◆ Exercise prompt ◆
Scan the entries for the word "will". Every line that has it should be copied.

————

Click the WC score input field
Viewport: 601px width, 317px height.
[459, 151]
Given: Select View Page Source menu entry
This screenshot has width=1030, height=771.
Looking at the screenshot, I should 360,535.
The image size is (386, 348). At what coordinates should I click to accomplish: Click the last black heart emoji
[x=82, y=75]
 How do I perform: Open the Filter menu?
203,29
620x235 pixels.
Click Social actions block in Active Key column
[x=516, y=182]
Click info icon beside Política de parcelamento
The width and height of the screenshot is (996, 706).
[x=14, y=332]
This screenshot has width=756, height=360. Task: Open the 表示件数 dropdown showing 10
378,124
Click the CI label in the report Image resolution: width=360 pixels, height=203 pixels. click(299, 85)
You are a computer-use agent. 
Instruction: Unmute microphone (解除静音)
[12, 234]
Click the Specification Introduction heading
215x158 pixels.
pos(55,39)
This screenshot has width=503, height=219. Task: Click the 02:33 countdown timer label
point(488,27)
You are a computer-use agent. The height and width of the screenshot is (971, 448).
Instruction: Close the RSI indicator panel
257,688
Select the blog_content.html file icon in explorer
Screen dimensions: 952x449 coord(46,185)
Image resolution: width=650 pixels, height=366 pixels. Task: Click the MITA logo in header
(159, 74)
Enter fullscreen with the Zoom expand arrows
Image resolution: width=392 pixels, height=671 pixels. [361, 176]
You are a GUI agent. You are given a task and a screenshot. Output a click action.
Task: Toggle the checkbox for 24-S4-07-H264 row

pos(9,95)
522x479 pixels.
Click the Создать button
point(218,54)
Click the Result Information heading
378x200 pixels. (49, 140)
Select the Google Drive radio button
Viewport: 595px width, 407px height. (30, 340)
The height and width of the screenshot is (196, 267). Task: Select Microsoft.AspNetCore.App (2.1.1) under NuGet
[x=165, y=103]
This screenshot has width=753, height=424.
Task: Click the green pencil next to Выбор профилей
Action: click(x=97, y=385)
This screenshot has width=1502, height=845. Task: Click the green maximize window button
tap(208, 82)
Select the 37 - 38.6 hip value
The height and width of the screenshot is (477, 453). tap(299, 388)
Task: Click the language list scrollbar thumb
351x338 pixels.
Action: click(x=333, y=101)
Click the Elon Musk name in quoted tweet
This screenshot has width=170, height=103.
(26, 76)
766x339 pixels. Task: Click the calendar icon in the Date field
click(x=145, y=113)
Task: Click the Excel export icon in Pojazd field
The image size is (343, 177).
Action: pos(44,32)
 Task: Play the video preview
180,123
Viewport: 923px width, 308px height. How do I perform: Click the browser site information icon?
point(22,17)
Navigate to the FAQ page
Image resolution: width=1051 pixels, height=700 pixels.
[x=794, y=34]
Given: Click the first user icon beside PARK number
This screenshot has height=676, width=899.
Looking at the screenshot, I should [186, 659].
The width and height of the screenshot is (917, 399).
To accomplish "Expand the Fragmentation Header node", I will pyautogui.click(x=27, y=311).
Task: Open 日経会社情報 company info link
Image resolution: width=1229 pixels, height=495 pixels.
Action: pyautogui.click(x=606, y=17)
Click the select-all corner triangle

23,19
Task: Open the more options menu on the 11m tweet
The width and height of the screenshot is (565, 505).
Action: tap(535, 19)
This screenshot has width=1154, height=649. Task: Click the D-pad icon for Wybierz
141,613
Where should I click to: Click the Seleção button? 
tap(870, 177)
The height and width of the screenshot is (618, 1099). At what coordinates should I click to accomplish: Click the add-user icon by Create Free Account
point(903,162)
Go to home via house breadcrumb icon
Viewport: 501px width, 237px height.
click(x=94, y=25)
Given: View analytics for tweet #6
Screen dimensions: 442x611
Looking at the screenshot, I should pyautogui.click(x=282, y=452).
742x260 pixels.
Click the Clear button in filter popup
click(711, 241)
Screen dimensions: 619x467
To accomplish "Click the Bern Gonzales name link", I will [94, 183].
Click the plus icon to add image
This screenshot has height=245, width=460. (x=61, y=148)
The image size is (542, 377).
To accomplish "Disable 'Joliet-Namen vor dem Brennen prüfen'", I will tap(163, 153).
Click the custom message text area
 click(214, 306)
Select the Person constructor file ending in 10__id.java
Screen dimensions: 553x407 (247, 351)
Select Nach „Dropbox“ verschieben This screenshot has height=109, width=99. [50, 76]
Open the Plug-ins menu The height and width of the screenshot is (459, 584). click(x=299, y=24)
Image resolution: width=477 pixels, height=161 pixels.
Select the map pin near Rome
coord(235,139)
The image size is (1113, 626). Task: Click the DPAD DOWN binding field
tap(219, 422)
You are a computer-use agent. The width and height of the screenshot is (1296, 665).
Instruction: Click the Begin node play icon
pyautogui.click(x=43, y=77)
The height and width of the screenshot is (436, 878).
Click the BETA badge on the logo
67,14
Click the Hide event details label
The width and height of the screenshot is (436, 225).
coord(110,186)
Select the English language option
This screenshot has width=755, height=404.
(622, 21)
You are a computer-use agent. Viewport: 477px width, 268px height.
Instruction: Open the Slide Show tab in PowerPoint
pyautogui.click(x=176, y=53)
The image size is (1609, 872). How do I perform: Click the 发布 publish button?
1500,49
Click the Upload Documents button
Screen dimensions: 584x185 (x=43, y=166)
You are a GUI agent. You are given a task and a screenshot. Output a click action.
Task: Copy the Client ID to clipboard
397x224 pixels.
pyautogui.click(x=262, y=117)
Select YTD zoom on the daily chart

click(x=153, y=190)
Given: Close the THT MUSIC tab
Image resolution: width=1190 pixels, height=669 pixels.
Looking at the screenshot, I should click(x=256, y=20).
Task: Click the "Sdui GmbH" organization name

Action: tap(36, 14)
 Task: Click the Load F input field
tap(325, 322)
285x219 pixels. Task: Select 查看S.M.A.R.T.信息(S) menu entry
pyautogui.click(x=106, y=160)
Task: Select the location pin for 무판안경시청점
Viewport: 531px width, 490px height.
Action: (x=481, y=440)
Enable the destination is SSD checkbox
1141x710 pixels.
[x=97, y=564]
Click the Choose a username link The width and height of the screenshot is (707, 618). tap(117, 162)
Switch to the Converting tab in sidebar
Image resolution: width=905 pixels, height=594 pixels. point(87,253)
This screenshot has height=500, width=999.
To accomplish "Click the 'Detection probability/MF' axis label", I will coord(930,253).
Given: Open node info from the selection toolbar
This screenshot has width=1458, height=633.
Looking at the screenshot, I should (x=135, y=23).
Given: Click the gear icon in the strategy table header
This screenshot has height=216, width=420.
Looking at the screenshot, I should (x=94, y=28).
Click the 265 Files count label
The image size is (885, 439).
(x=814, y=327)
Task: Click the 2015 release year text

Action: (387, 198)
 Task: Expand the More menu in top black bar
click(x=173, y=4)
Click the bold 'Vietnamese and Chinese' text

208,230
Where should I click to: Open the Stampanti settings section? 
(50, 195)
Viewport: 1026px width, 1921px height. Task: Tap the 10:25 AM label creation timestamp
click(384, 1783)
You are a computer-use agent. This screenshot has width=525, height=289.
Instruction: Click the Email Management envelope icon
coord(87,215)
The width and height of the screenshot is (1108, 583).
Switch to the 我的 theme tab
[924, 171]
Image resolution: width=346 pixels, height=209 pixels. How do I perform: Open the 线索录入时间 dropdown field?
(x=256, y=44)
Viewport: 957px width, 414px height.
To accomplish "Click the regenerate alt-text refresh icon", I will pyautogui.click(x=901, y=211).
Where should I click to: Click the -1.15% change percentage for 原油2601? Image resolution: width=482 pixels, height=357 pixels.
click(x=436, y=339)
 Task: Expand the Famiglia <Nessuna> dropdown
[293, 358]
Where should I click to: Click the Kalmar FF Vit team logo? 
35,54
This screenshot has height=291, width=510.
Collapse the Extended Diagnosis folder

————

◆ Answer box ◆
To accomplish "Expand the Fragmentation Header node", I will pyautogui.click(x=27, y=311).
To accomplish "Click the Bern Gonzales name link", I will [94, 183].
To accomplish "Disable 'Joliet-Namen vor dem Brennen prüfen'", I will tap(163, 153).
To accomplish "Click the 'Detection probability/MF' axis label", I will coord(930,253).
To accomplish "Click the regenerate alt-text refresh icon", I will pyautogui.click(x=901, y=211).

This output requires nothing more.